Larger, faster and more powerful than any boat recently on Lake Hollingsworth, the Grand National Hydroplanes are the latest addition to 82nd Annual Orange Cup Regatta, the start of the American Powerboat Association’s season. As in other sports, the first event of the year is special – the roar of the engines, the first day jitters from the competitors, and the hope of a new season – are tangible.
And now, the Grand National Hydros. The largest of the non-supercharged inboard hydroplane class, the boats are powered by hot rod engines and routinely hit 150 mph while throwing 70-foot roostertails – that signature spray of water that powerboat enthusiasts crave.
Fans and spectators are welcome to ring Lake Hollingsworth with chairs and blankets to enjoy the action. There is no cost.

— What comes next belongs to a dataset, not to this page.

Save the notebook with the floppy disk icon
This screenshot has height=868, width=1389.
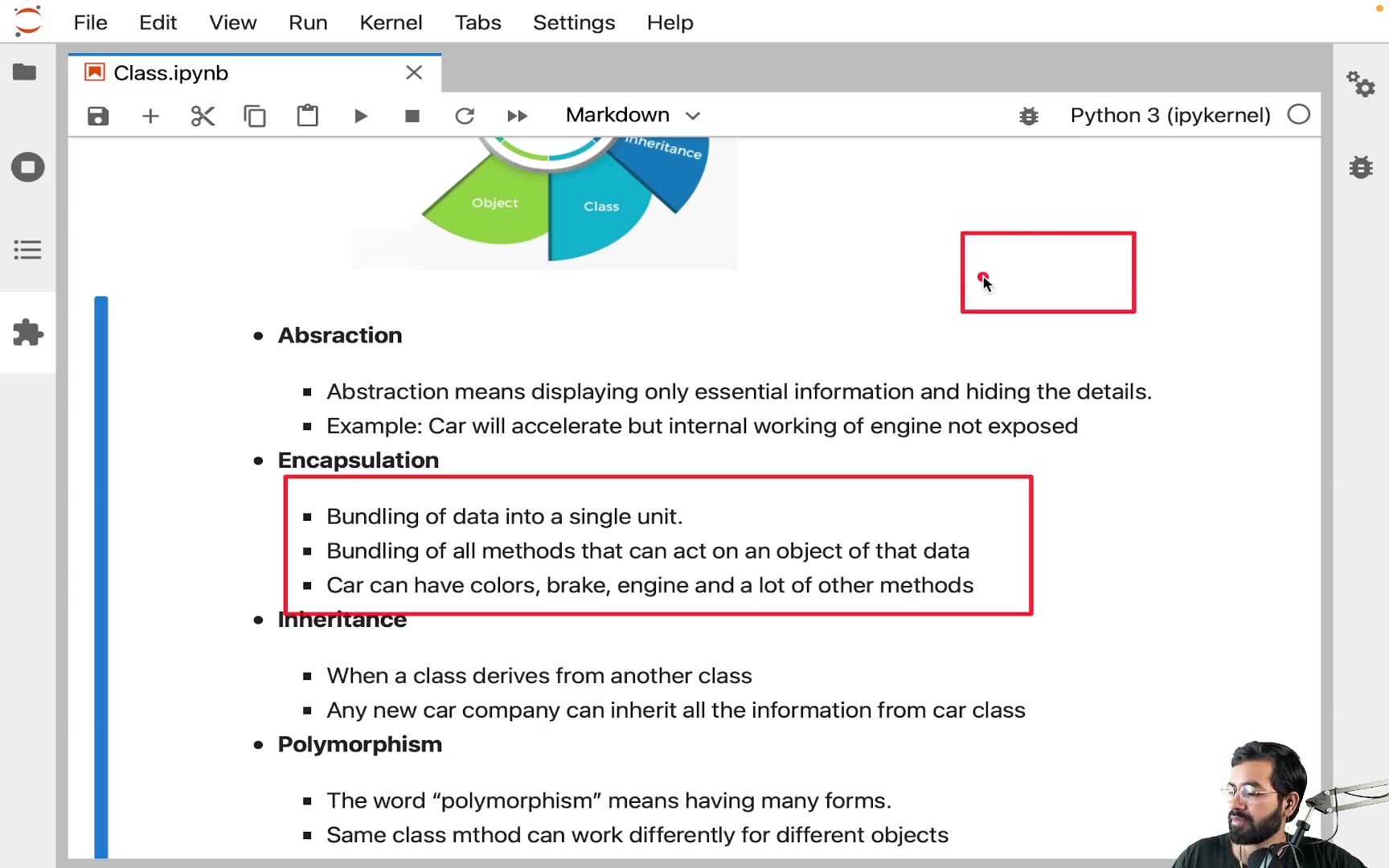pyautogui.click(x=98, y=116)
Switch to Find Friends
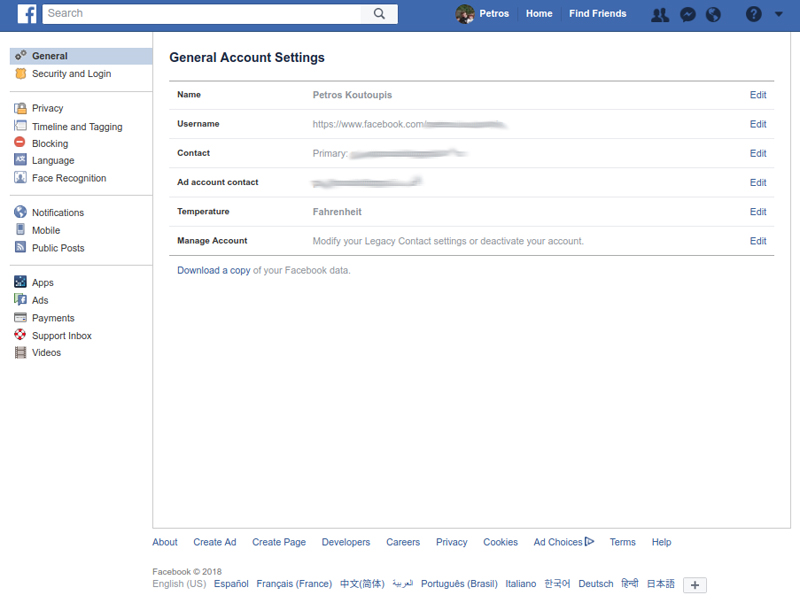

Polk County’s second oldest sporting event – only second to Major League Baseball Spring Training – the first race was held in 1933. Started by Walter Engle, father to current Orange Cup Director and Central Florida Racing Club President Gene Engle, The Orange Cup Regatta has been a staple in the power boating world for decades. In fact, powerboaters refer to the location, racer-friendly Lake Hollingsworth, as “the Lake of Records.”
The Orange Cup Regatta is one in a series of races where drivers with boats in various classes compete for points that go toward the crowing of an American Power Boat Association champion. Practice rounds will take place Friday, March 6, starting at noon with races taking place Saturday and Sunday starting at 10 a.m., weather permitting.